As he paused before an outbreak of thorn apple he saw a truant swallow fold its long narrow wings and drop into the darkness. He looked back in the direction of the lane. He knew that he had to keep his wits about him now and push his memory to its limit. He cocked his gun and entered the bog.

The first several dozen feet he negotiated without difficulty, carefully recalling every twist and turn that he had seen Amanda take earlier that day. But then he ran into trouble.
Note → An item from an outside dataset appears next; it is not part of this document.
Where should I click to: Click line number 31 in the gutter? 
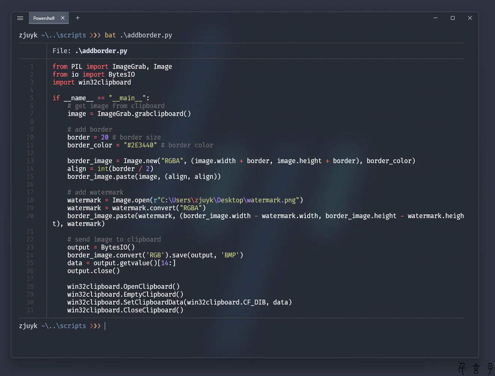tap(30, 310)
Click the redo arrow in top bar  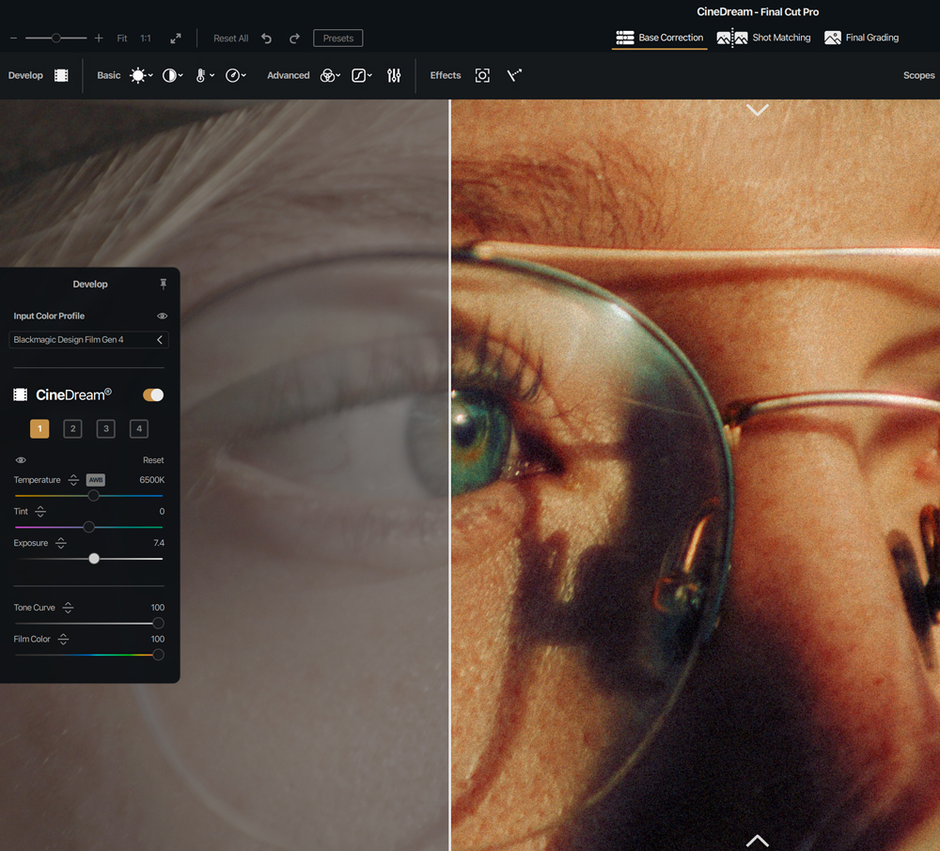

Because of the density of the vegetation, far less moonlight trickled down in the bog than out on the moors, and it was difficult to see various landmarks, let alone place them on the mental map of the maze that he had formed in his mind. He also did not want to use the flashlight, for he knew that its beacon could be seen far off through the bog and he did not want to prematurely alert the creature to his coming. After a moment of deep concentration he deciphered where he was and pressed on.

Not surprisingly, at night the bog revealed yet another side of its ever-changing nature. The buzzing of the flies was now replaced by crickets, the distant croaking of frogs, and every once in a while, the plaintive hoot of a screech owl. Instead of the fly agaric he made out the phosphorescent gleam of armillaria fungi winking on and off like greenish yellow embers along the ridges of dead twigs and bits of bark among the oak litter. Clouds of midges and tiny moths batted around him and occasionally, as he passed, the damp air was loaded with other exhalations, the rustlings and slitherings of other nocturnal denizens of the bog as they moved heedfully out of his way.